Edited By: Angel Li MD;  Shan Liu MD, SD

Updated: 9/24/2021


Case Study

An 80-year-old man who lives alone but has assistance of a home health aide for 12 hours per day is brought to the emergency department (ED) by his daughter, who went to visit and found him with severe bruising. On examination, he had multiple bruises at varying stages of healing on the chest and bilateral arms, as well as a linear patterned injury across his left anterior chest. What should you do next?


Objectives

By the end of this module, the student will be able to: 

  1. Identify potential cases of elder mistreatment in the ED by recognizing: 
    • Concerns about older adult/caregiver interactions that may be suspicious for elder abuse or neglect 
    • Concerns about the patient’s medical history and home environment that are suspicious for elder abuse 
    • Injury patterns and other physical signs suspicious for elder abuse 
    • Risk factors for elder abuse victimization and perpetration 
  2. Intervene appropriately once elder mistreatment is suspected or confirmed, including reporting and ensuring a safe disposition plan

Introduction

Elder mistreatment, which includes physical abuse, sexual abuse, neglect, and emotional/psychological abuse, is common and may have serious medical and social consequences. As many as 10% of older adults living in the community, and more than 20% of nursing home residents experience some form of abuse, neglect, or exploitation each year. Elder mistreatment is under-recognized by emergency clinicians and under-reported to the authorities.


Initial Actions

The ED provider should always observe patient/caregiver interactions if a caregiver is present at the bedside, watching for anything suggestive of potential mistreatment (see Table 1). A complete and accurate medical history is also critical to identify elder mistreatment. Indicators of mistreatment in the medical history are shown in Table 2. When feasible, the ED provider should take the medical history from the patient alone without caregivers or family present and should assure the patient of privacy and confidentiality (see Table 2). Attempting to speak to the patient is particularly important even if it appears as though they will not be able to provide a history due to dementia or other cognitive impairment, as subtle clues may be picked up. A recent study found that a vast majority of patients with mild cognitive impairment were able to accurately report elder abuse. (Ref. 2) (see Table 3)  ED providers should also attempt whenever possible to separately interview the caregiver or suspected abuser, as this could potentially reveal discrepancies from the patient’s history which may illuminate abuse or neglect. 

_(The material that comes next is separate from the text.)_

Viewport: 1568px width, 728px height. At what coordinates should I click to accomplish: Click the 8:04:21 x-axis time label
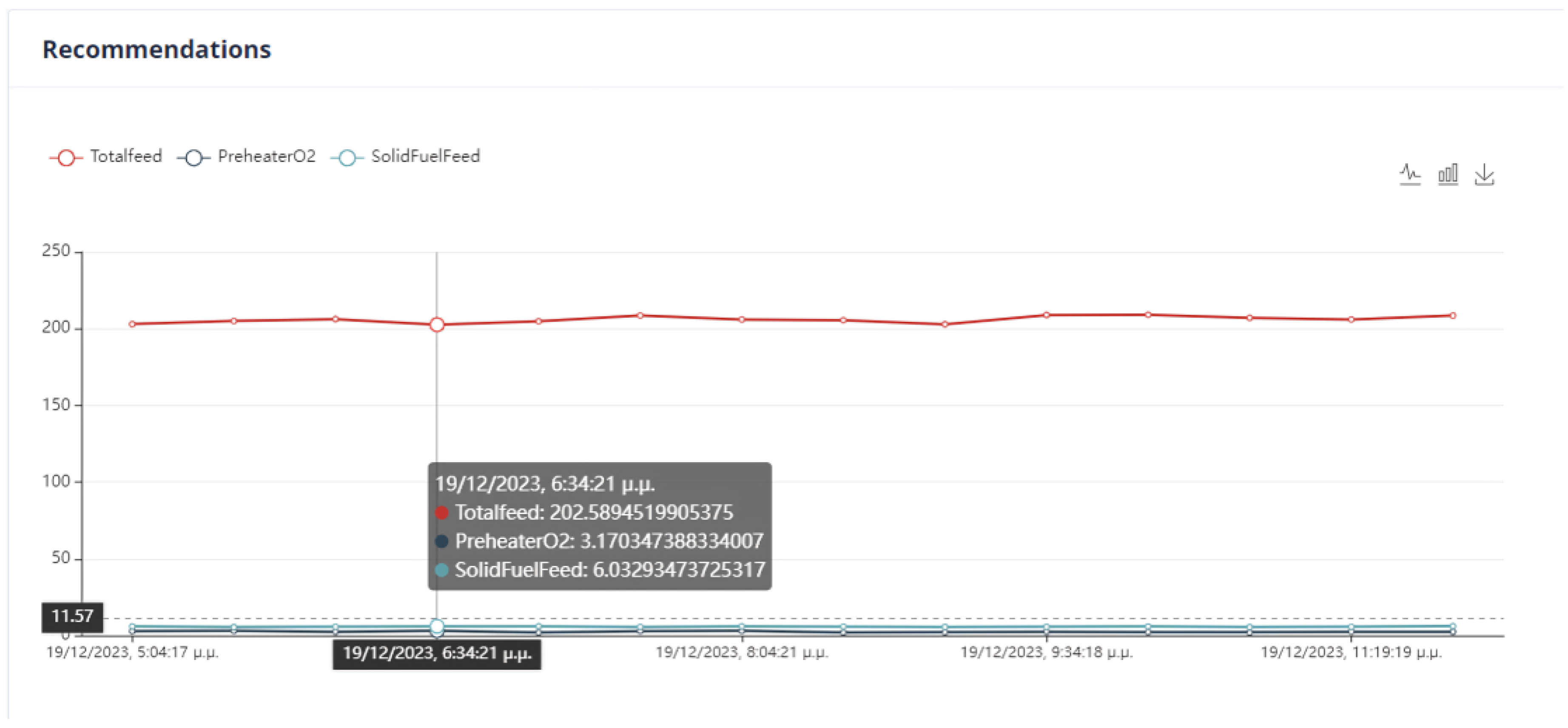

Table 1: Observations from older adult/caregiver interaction that should raise concern for elder mistreatment
  • Older adult and caregiver provide conflicting accounts of events 
  • Caregiver interrupts/answers for the older adult
  • Older adult seems fearful of or hostile toward caregiver
  • Caregiver seems unengaged/inattentive in caring for the older adult 
  • Caregiver seems frustrated, tired, angry, or burdened by the older adult 
  • Caregiver seems overwhelmed by the older adult
  • Caregiver seems to lack knowledge of the patient’s care needs
  • Evidence that the caregiver and/or older adult may be abusing alcohol or illicit drugs

Data from reference 1

Table 2: Indicators from the medical history of possible elder mistreatment
  • Unexplained injuries
  • Past history of frequent injuries
  • Elderly patient referred to as “accident prone”
  • Delay between onset of medical illness or injury and seeking of medical attention
  • Recurrent visits to the emergency department for similar injuries
  • Using multiple physicians and emergency departments for care rather than one primary care physician (“doctor hopping or shopping”)
  • Noncompliance with medications, appointments, or physician directions

Data from reference 1

Table 3: Potential risk factors for elder mistreatments

For becoming a victim:

  • Functional dependence or disability 
  • Poor physical health
  • Cognitive impairment/dementia 
  • Poor mental health
  • Low income/socioeconomic status 
  • Social isolation/low social support 
  • Previous history of family violence 
  • Previous traumatic event exposure 
  • Substance abuse

For becoming a perpetrator:

  • Mental illness
  • Substance abuse
  • Caregiver stress
  • Previous history of family violence 
  • Financial dependence on older adult

Data from references 1, 10-13

Performing a comprehensive physical exam is essential to adequately evaluate for elder mistreatment (see Table 4). ED providers concerned with mistreatment should document their findings in detail with complete descriptions of all physical findings, including even minor injuries, and should consider photographing findings or using a body diagram/traumagram.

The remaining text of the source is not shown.